Так обстоит дело с Дубенским. Наигранный пафос его мемуаров есть несомненный плод эмигрантского похмелья. Но и в таком виде они интересны, в своей протокольности. как известная сводка событий. – В настоящем сборнике мемуары эти, с некоторыми сокращениями, становятся впервые доступными советскому читателю.
За Дубенским следует флигель-адъютант, полковник Мордвинов.
При поверхностном сравнении они оба кажутся людьми одной и той же касты, одной и той же социальной психологии. На самом деле, это не совсем верно. Дубенский был в сущности очень далек от сферы двора, от интимного круга лиц, окружавших Романовскую семью. Мордвинов, в силу происхождения, своего воспитания, всего порядка прохождения своей служебной карьеры, был непосредственно связан, если не с царем, то с великим князем Михаилом Александровичем и с целым рядом видных придворных. Казалось бы, при всех этих данных Мордвинов мог бы глубже проникнуть в психологию царя, мог бы лучше разгадать, что скрывала за собой одервенелая маска самодержца. Но и он пассует перед зрелищем давящего фатализма и обреченной пассивности. В силу своего служебного положения Мордвинов видел царя гораздо ближе и чаще, чем Дубенский, но впечатления его от этого не становятся ярче. Царя опутывает атмосфера бесконечной будничности, бесконечной обывательщины. Во все эти бесконечно трагические революционные дни свита проделывает все тот же монотонно-однообразный ритуал своего служебного дня. Вот наступило 1-е марта «новый тяжелый день» – по выражению Мордвинова. «Короткое время, которое мы обыкновенно проводили с его величеством, ничем не отличалось в разговорах от обыденных нетревожных дней. Не легко, конечно, было и нам и ему говорить о ничтожных вещах», – замечает Мордвинов. Но утверждение его никак нельзя принять всерьез, по крайней мере, в части, касающейся Николая. Свита-то наверное волновалась и мучилась в томительном предчувствии конца. Ну, а царь? 2-го марта, уже приняв решение об отречении, он входит в столовую для дневного чаепития. «Я сейчас же почувствовал, что и этот час нашего обычного общения с государем пройдет точно так же, как и подобные часы минувших «обыкновенных» дней… Шел самый незначительный разговор, прерывавшийся на этот раз только более продолжительными паузами… Государь сидел, спокойный, ровный, поддерживал разговор». А ведь Николай был в кругу самых близких, самых преданных ему людей. И тут он не нашел ни одного слова, ни одного намека, ни одного жеста. С какой радостью поведал бы нам Мордвинов какую-нибудь фразу, обращенную к «потомству». Увы! Ему остается вспоминать особенное «сосредоточенное» выражение глаз и нервное движение, с каким царь доставал папиросу. Согласитесь, что «нервное» обращение с папиросой нельзя не считать крайне скудной реакцией на переживавшиеся тогда события.

-=-=-

# Задания для выполнения:
(a) Какой день, по отрывку о мемуарах, Мордвинов назвал «новым тяжелым днем»?
(b) Перепишите из отрывка о мемуарах фрагмент: начните со слов «Так обстоит дело» и остановитесь после слов «флигель-адъютант, полковник Мордвинов.».
(c) Объясните, почему, согласно отрывку о мемуарах, слова Мордвинова о том, что и царю было нелегко говорить о ничтожных вещах, нельзя принимать всерьез.
Приведённый далее список никак не связан с отрывком о мемуарах.

# Исходный материал:
-=-=-

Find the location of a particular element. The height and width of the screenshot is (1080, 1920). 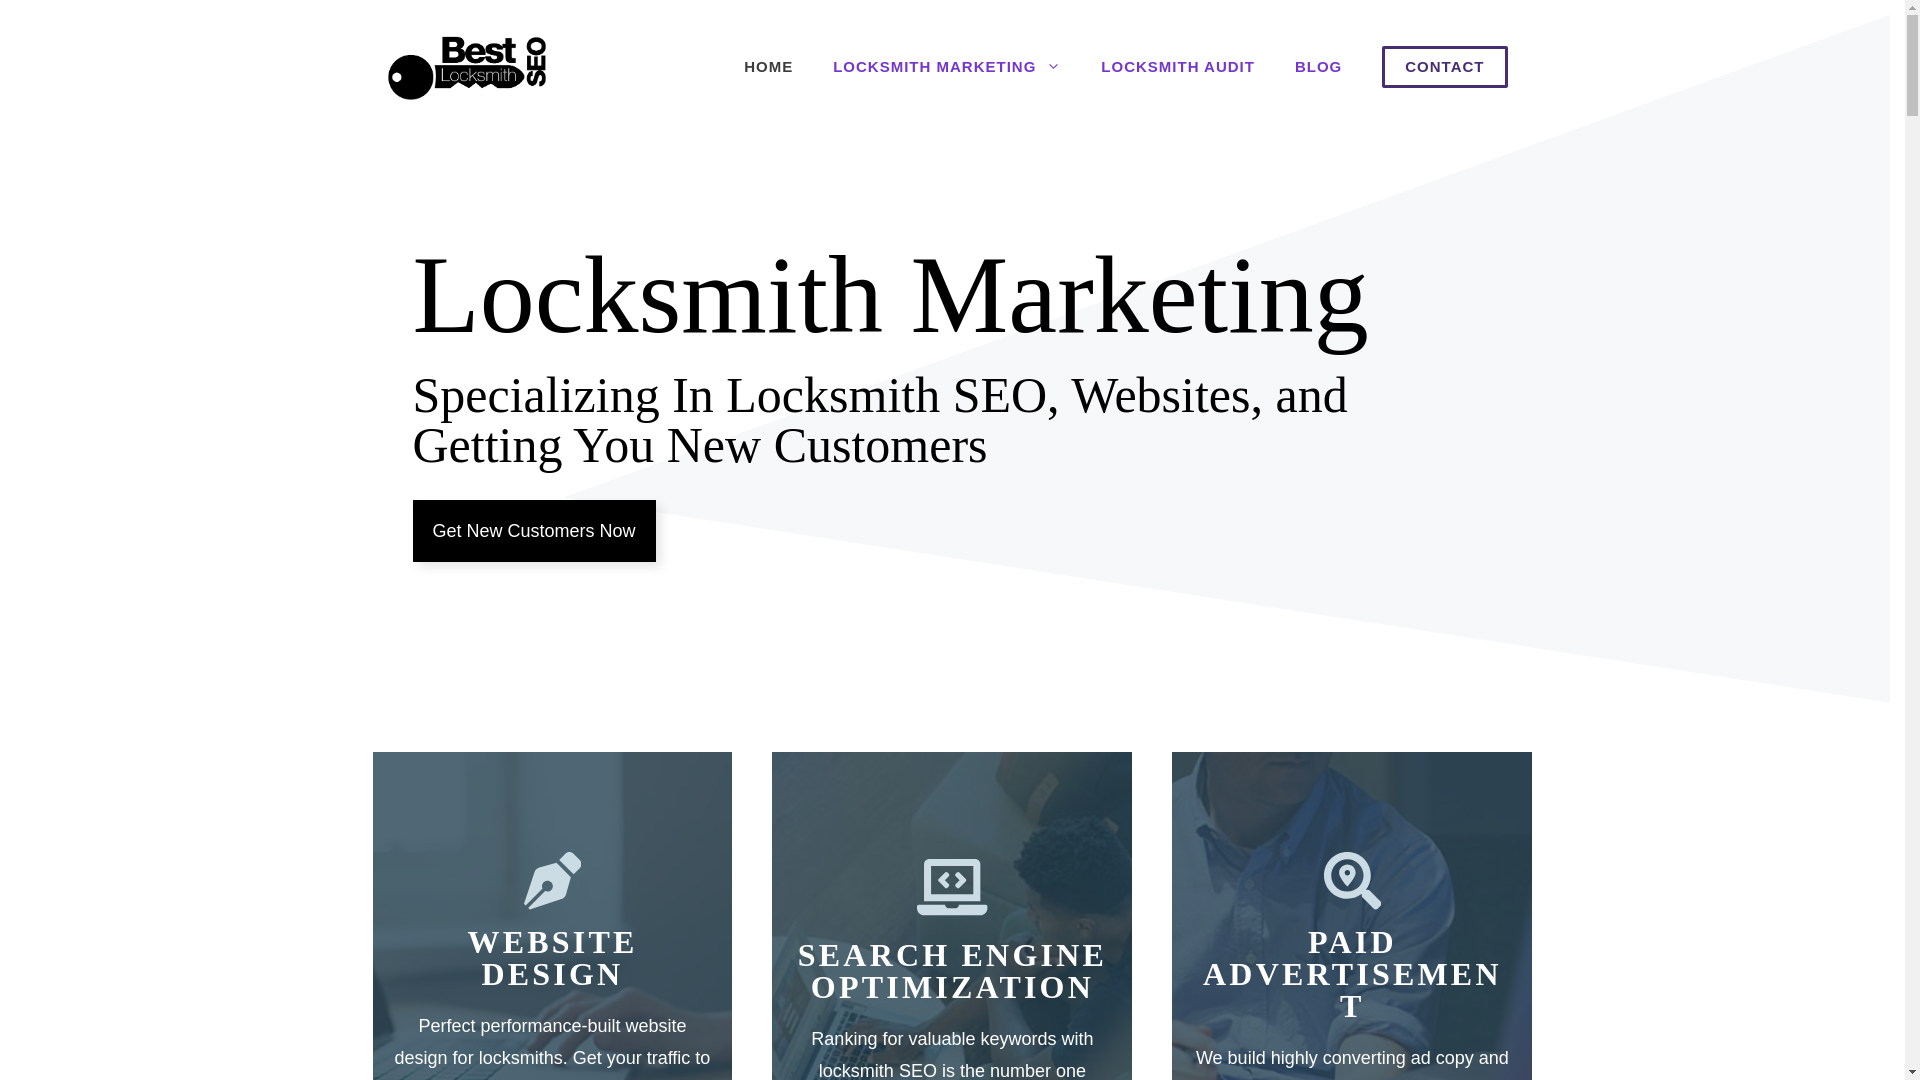

Best Locksmith SEO is located at coordinates (467, 66).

-=-=-

# Ожидаемые ответы:
(a) 1 марта.

(b)
Так обстоит дело с Дубенским. Наигранный пафос его мемуаров есть несомненный плод эмигрантского похмелья. Но и в таком виде они интересны, в своей протокольности. как известная сводка событий. – В настоящем сборнике мемуары эти, с некоторыми сокращениями, становятся впервые доступными советскому читателю.
За Дубенским следует флигель-адъютант, полковник Мордвинов.

(c) 2 марта, уже приняв решение об отречении, Николай за дневным чаепитием сидел спокойный и ровный и поддерживал самый незначительный разговор. Даже в кругу самых близких и преданных людей он не нашел ни одного слова, ни одного намека, ни одного жеста.